Plans for next few weeks
-  Examine further standardisation of CASTOR pool settings.
- CASTOR team to generate a list of nonstandard settings and consider whether they are justified.
 
 - Castor tape testing to continue after the production tape robot networking is installed
 -  Decommission lhcbDst then move them to wlcgTape
- Agreed with Raja to keep the data in lhcbDst pool till the 7th of June (2 months after the last storage element was copied to Echo)
 
 -  Migration of the LHCb VO to wlcgTape planned for Tuesday the 28th of May
- Downtime has been declared
 
 -  Kevin has done some storageD functional tests with the new tape robot
- Sent data to several different tapes, need to test recalls from multiple tapes
 
 
Long-term projects
-  New CASTOR WLCGTape instance.
- Migration of name server to VMs on 2.1.17-xx is waiting until aliceDisk is decommissioned.
 
 -  CASTOR disk server migration to Aquilon.
- Need to work with Fabric to get a stress test (see above)
 
 -  The problem of castor-functional-test1 has been absorbed into the task of sorting out worker node grid-mapfile generation and distribution.
- RA to make a VM for James
 
 - SL7 VM headnodes need changes to their personalities for the facilities
 
Actions
-  AD wants us to make sure that experiments cannot write to that part of namespace that was used for d1t0 data: namespace cleanup/deletion of empty dirs. 

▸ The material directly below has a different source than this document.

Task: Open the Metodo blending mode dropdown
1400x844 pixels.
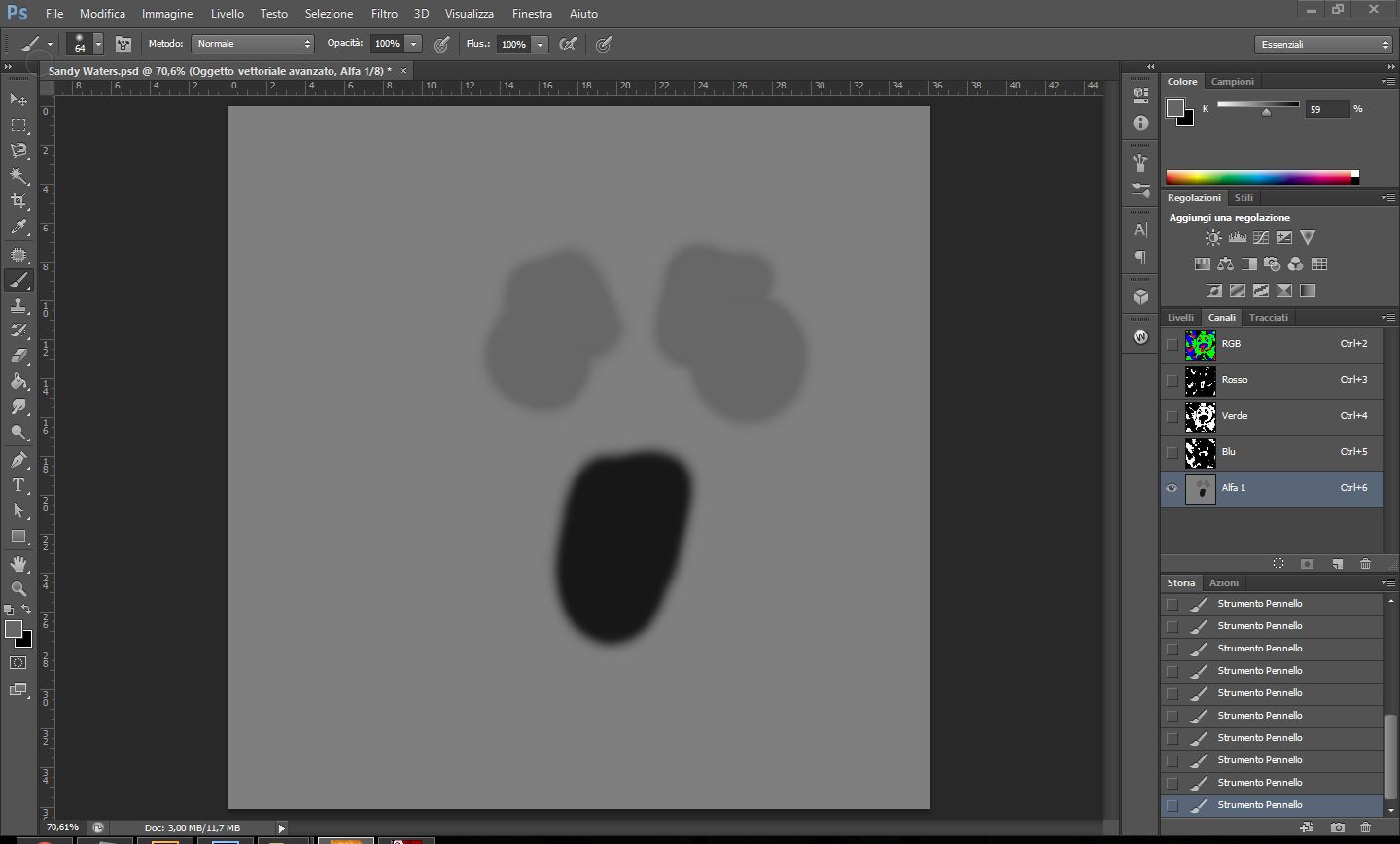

- Some discussion about what exactly is required and how this can be actually implemented.
 -  CASTOR team proposal is either:
- to switch all of these directories to a fileclass with a requirement for a tape copy but no migration route; this will cause an error whenever any writes are attempted.
 - to run a recursive nschmod on all the unneeded directories to make them read only.
 - CASTOR team split over the correct approach.
 
 
 -  Problem with functional test node using a personal proxy which runs out some time in July.
- RA met with JJ, requested an appropriate certificate.
 - GP to follow up with JJ
 
 -  RA and DM to sit down to sort out storage metric question
- Plan to create new metrics for GridPP6.
 
 
Staffing
- Rob is back very briefly on Thursday and Friday
 
AoB
On Call
GP on call.